Of course I went and saw the movie Embrace that afternoon by the founder of The Body Image Movement and mentally slapped myself. This movie spoke of the 91% of women who HATE their bodies. Who wished their bodies looked something different. Looked like bodies which are NOT EVEN REAL – photo shopped and edited and cropped and colored all to an ideal that does not even exist.
Seriously what ‘perfect-body’ am I trying to aspire to? Look at what I about to do - push a million kilograms to the park at 7am in the morning. Ok maybe not a million kilograms, but two toddlers, two dogs and a double pram (‘graduation pram' thanks Michelle).
What’s more these thighs, great strong thighs they carry two toddlers around (about 10kgs and 18kgs respectively), they squat a gazillion times a day picking up my toddlers things off the ground, they have walked the hallway up and down trying to sooth a baby to sleep for HOURS, what’s more they have endured a 9 hour and a 30 hour labour getting two babies out….oh and not to mention carried those boys for 9months – one of which basically broke my pelvis and I nearly couldn’t keep carrying – but did to the bitter end.

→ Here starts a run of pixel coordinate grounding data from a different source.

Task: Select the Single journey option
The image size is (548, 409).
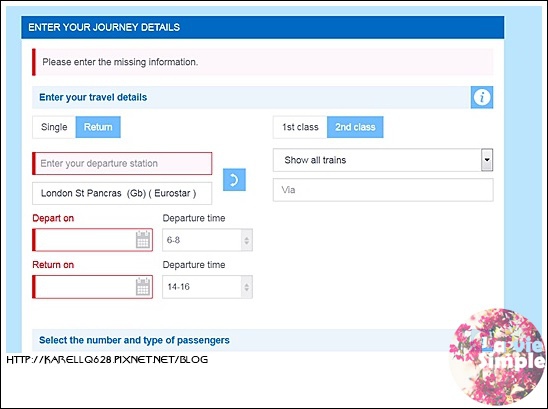Action: tap(54, 127)
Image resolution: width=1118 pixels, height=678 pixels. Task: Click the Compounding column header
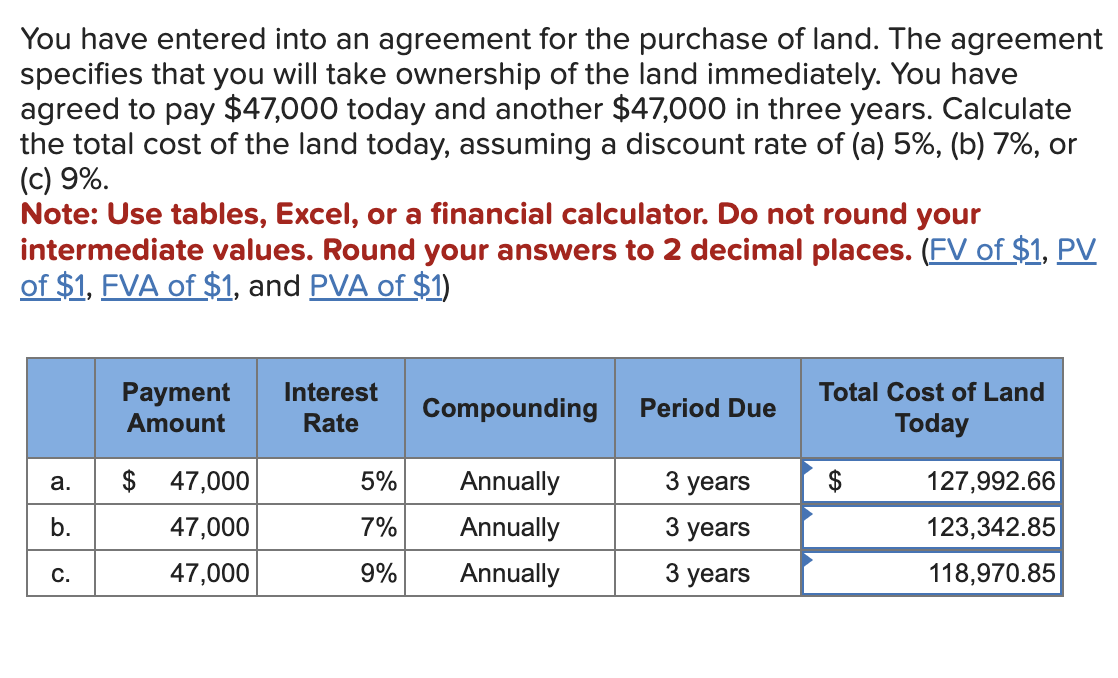[509, 408]
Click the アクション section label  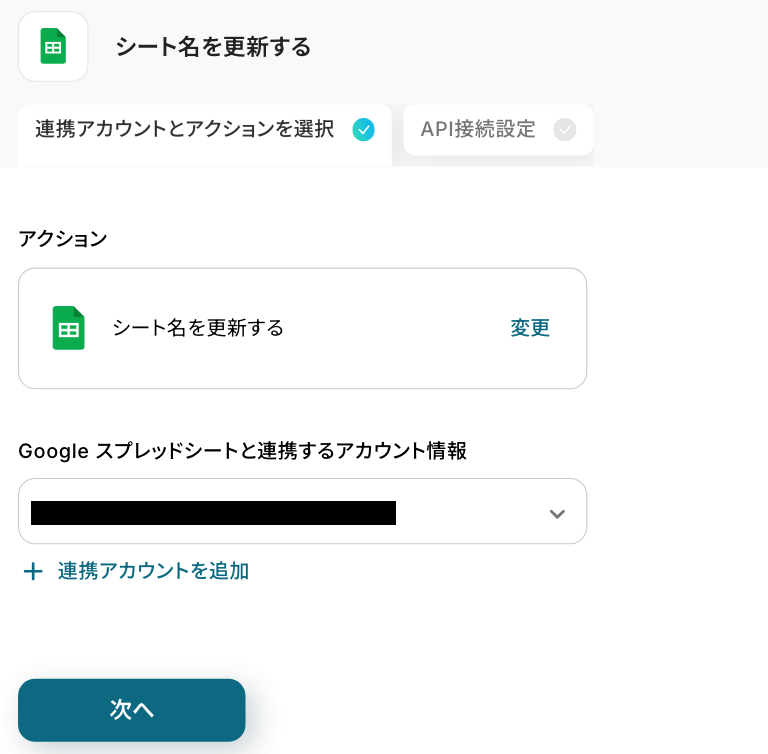click(62, 239)
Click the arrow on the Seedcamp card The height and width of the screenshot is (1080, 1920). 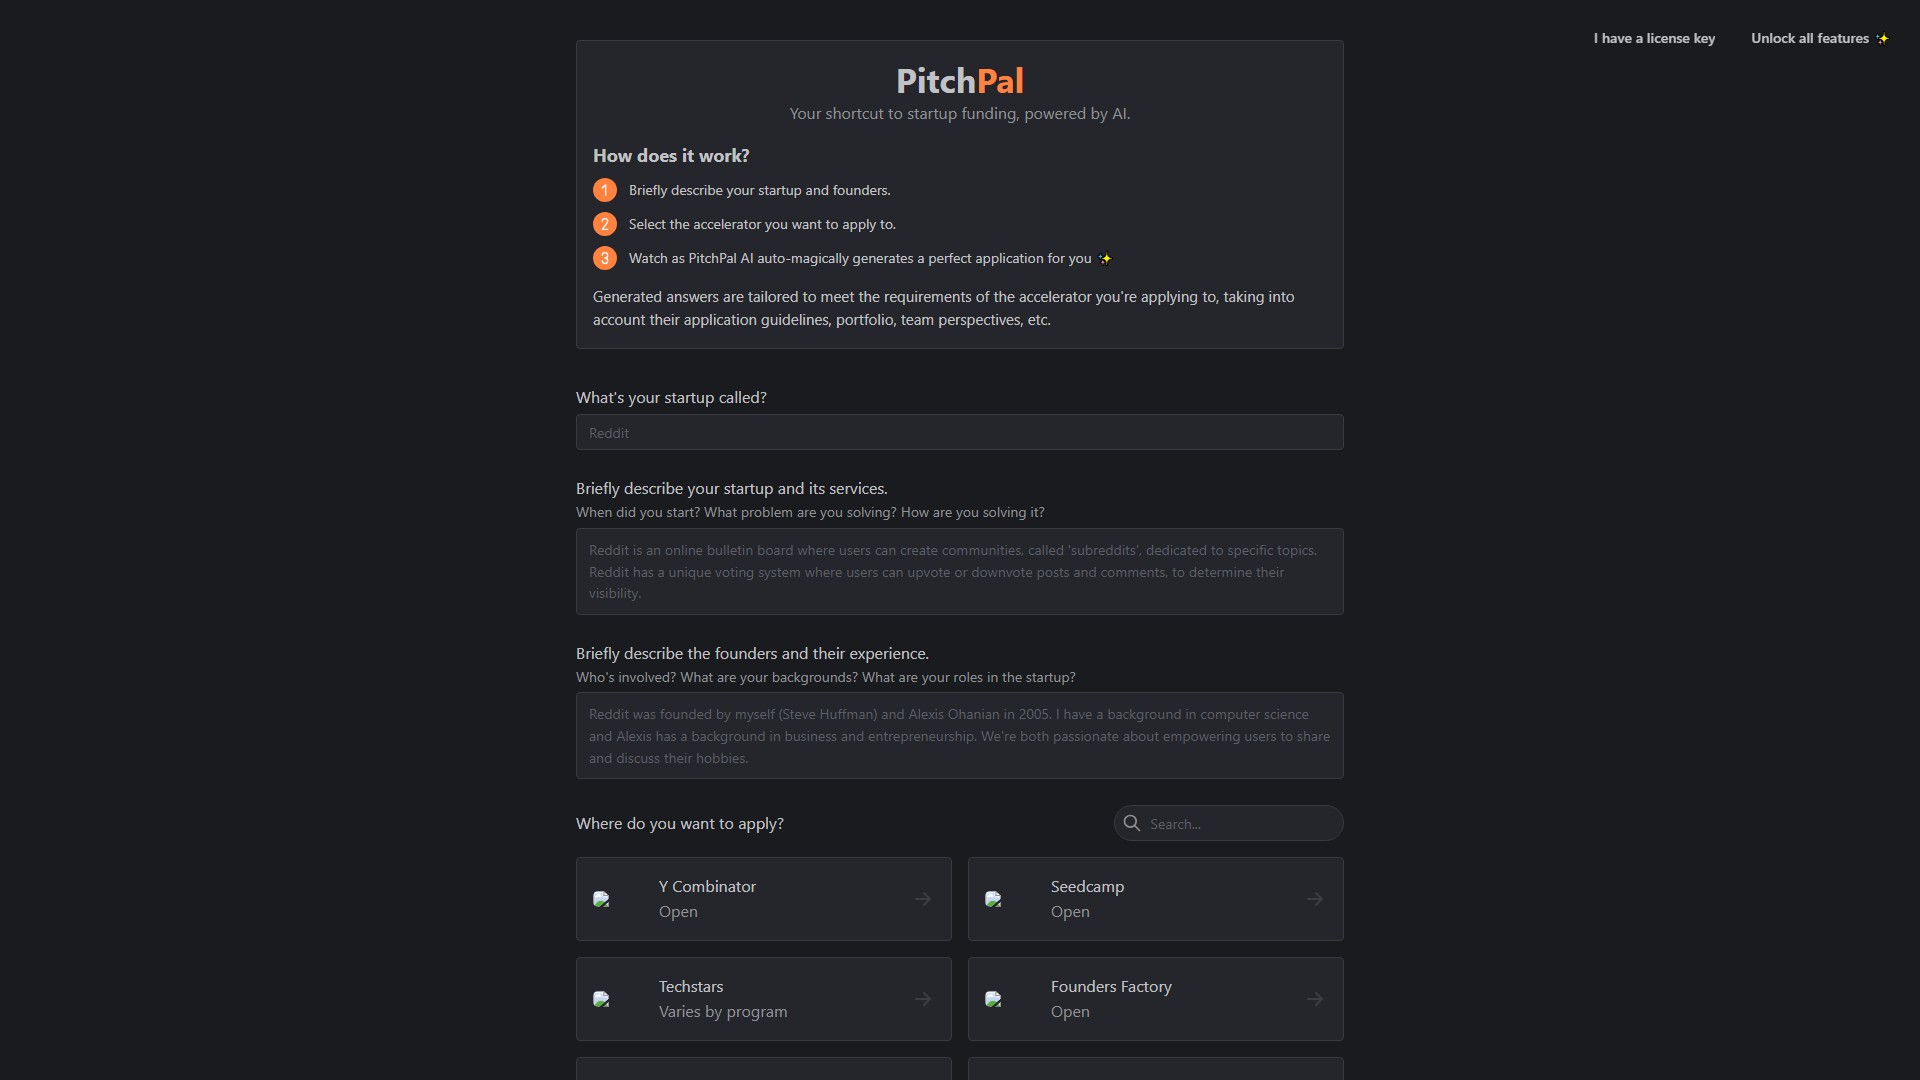pos(1315,898)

A thigh-gap is not a measure of our strength. It is not a measure of our self-worth. Nor is it a measure of what we are capable of. I am more confident in my body than I have been my whole life but I still struggle at times. I still think to myself I should be skinnier, more toned – have a thigh-gap.
It's the the language, the words, we tell ourselves which we have to change, and yes we have to block out the tidal wave of images we get pushed at us.
My boys do not care if I have legs that look like sticks. These thighs are the same ones that they climb onto every night and have cuddles while I read them stories – together – one for each thigh. Lord knows what I will do when we have another baby…haha just might need bigger thighs!
They care what I DO, they care how much I can BE with them, they care that I have the ENERGY and STRENGTH to do what boys love to do. They care I put my MIND to use and that I am HAPPY. No thigh-gap can make up for that. I just graduated from my Doctoral thesis and I can promise you the size of my thighs was not part of the achievement criteria. And if you do happen to really love your legs (or have a thigh-gap for that matter) I am really happy for you, because 91% of us really don’t and no it doesn’t mean you are not normal either.
I just loved the movie Embrace because it was the start of a conversation that needs a much bigger voice. That we are so much more than simply how we look.
So next time you do look in the mirror and at a photo and like me just see big thighs (or a part of you that you really dislike, maybe even the whole part) give yourself a loving but firm reminder and tell yourself how strong you are. How this part of your body contributed to the beautiful children that you created and carried and look after every single day. That you are beautiful, that you are worth it and that you are loved – all of you – thighs and all.